The BIG WIN…the greatest day ever…was THIS DAY:
The day that my husband and I, along with extended family, got to go with our son to the Jordan River temple to take out his endowments. To get the experience of being present to watch as my son came into the Celestial Room…to be there to meet him…the simulation of the possibilities for us and our family of reuniting in the next life…THAT is the greatest day. You’d think I would have been blubbering like a big idiot, but actually, I don’t think I could wipe the smile off my face.
The thing I have learned over the course of all these years, through the trials of raising my boys through their childhood, into their teenage years, and on into adulthood is that it never should have been my goal to raise my son to be a missionary. Being on a mission will help Dylan to grow and change in countless ways, and there is honestly no better place for him to be at this time in his life, but in reality it is but one small stepping stone in the course of his life. The ultimate goal…the REAL goal, for us as mothers in the gospel of Jesus Christ should always be to raise honorable young men–good, kind, hard working men that will become good, kind, hard working husbands and fathers who honor their Priesthood and serve the Lord with all their might. That’s what I saw in Dylan that day in the temple–a little peek at the young man that he is now and the extraordinary man that he is becoming and it made my heart swell.
That’s why I can say, firmly, that the day he went to the temple was the BEST DAY. I’m sure there will be many more good days to come, like the day he, hopefully, will choose to go back to the temple to be sealed to a beautiful companion that will help to make his life complete. I hope to be able to one day see him bless his baby in Sacrament Meeting, baptize his child, ordain his own son to be a priesthood holder… The list goes on.
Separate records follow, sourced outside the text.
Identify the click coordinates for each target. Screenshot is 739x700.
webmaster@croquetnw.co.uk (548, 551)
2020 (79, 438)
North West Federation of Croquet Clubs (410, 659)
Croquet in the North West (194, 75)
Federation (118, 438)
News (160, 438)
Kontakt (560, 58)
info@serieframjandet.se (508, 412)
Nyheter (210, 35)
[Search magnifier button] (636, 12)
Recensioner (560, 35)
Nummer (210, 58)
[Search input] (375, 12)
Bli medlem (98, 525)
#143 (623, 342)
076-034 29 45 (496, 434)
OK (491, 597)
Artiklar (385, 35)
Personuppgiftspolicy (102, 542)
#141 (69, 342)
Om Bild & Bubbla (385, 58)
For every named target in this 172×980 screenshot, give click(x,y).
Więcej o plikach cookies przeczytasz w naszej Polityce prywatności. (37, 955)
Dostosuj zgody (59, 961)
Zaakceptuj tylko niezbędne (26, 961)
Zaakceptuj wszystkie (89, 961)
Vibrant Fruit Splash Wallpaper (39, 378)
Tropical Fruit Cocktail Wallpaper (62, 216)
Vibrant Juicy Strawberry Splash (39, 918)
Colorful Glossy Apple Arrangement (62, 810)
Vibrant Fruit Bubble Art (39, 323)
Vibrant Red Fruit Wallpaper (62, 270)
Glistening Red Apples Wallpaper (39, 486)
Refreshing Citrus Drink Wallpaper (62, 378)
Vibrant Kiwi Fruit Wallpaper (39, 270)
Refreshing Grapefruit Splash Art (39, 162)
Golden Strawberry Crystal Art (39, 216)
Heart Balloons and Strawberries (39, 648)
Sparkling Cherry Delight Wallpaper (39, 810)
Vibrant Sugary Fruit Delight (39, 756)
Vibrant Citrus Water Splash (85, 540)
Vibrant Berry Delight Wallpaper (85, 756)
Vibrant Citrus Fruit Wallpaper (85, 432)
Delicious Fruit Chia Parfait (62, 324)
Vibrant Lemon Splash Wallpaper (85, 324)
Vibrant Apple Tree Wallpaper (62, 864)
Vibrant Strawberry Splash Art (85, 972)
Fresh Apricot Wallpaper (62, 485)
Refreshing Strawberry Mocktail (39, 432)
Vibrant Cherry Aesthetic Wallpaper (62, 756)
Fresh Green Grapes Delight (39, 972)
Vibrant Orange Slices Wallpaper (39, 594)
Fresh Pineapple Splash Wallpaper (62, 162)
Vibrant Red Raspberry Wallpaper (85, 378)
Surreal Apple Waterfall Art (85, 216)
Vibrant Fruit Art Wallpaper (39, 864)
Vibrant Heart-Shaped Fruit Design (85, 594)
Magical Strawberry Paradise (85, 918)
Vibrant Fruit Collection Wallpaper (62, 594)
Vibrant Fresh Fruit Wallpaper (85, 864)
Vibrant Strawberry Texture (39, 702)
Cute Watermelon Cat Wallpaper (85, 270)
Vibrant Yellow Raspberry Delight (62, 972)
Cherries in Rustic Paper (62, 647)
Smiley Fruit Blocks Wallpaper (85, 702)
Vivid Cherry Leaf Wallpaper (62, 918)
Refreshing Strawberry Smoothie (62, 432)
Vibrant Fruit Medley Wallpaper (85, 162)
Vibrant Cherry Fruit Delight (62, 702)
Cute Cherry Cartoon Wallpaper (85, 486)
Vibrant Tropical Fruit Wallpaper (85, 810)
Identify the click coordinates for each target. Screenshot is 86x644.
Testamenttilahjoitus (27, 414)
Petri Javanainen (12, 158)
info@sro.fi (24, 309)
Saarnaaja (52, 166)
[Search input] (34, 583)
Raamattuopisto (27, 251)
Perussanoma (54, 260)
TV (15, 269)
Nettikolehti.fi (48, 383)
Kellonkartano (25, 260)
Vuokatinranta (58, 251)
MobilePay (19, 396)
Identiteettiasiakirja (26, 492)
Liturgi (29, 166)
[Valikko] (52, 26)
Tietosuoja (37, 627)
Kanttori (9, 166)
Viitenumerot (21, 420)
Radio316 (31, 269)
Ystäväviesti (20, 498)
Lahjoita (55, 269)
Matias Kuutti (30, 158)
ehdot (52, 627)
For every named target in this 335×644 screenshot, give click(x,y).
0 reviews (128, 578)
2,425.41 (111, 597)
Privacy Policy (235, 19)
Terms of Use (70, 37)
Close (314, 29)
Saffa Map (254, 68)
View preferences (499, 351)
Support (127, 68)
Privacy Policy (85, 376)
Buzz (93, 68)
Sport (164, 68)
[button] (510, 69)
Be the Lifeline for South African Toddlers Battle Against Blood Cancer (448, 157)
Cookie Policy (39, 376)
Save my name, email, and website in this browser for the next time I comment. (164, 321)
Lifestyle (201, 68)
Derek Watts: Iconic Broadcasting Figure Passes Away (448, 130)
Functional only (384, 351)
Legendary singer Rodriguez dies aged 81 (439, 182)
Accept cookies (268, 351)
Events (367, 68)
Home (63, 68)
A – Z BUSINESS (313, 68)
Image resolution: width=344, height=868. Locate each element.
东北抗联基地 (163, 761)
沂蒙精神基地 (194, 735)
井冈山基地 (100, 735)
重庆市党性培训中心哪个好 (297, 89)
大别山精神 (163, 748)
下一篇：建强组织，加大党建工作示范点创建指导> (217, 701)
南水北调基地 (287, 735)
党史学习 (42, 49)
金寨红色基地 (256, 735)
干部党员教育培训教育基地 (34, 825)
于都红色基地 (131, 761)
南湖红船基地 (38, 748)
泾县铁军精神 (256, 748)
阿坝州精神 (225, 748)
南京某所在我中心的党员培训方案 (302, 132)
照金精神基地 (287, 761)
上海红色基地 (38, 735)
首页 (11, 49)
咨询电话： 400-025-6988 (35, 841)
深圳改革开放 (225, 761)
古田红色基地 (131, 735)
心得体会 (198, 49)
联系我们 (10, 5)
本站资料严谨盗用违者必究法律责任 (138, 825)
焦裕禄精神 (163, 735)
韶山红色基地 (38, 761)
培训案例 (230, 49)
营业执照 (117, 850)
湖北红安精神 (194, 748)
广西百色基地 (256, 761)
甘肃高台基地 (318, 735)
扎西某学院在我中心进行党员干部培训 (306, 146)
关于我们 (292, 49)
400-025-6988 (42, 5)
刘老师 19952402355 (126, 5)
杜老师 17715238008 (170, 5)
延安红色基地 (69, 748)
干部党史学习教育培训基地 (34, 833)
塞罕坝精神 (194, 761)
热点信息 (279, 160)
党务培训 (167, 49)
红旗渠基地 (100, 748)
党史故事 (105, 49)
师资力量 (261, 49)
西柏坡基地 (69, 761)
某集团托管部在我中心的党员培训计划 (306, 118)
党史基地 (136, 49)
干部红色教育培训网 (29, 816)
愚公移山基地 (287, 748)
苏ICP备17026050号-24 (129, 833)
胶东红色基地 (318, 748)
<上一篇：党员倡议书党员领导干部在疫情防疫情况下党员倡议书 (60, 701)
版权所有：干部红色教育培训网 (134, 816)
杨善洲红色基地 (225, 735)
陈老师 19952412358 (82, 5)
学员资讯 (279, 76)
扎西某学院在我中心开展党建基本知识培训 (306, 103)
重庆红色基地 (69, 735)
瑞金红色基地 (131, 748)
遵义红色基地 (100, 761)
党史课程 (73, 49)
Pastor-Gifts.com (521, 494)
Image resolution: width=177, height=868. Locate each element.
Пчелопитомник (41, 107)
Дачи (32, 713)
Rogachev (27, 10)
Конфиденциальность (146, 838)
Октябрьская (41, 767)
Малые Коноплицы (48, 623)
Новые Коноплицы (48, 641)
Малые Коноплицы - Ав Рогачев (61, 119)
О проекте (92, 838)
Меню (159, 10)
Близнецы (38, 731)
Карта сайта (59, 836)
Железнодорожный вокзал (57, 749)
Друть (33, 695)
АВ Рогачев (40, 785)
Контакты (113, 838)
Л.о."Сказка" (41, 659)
I guess, mostly, I just want to see both my boys now move on in their lives to be honorable men who serve the Lord all their lives, treat their wives with absolute respect, and raise faithful children. It’s one step at a time…but that day at the temple was a really great start.
So as the mothers of sons, many of those sons will go on missions, but many will not, and some will go and come home early. I, myself, have a son that has chosen not to go. I have several friends whose sons have chosen not to go or have come home early. Sadly, many of these young men will feel there is a stigma attached to these decisions when there should not be. The reasons shouldn’t matter to anyone because this is a personal matter between them and a Heavenly Father that loves them and knows their heart. It doesn’t make them less honorable or less worthy any more than GOING on a mission makes someone a saint. Many of them will become good, kind, hard working husbands and fathers who take their wives to the temple and raise their children in the gospel and honor their Priesthood, and in the big picture, this is the BEST DAY.
Some of our sons will even go further than that…choosing to step away from the Church altogether for a time. We can still be proud to have raised honorable, good, kind, hard working men and always remember that Heavenly Father loves them and knows their hearts too. It’s at those times that we as mothers spend a lot of time on our knees, praying that someone else’s son that made the decision to go on a mission will find them and lead them back…and hoping that everyone in their life can love them regardless of their decision to leave.
And as the mother of a daughter, I have a message for her too. Cross “returned missionary” off that checklist of important qualities you’re looking for in a mate and change that requirement to “an honorable Priesthood holder that can take me to the temple” because they’re not always the same thing.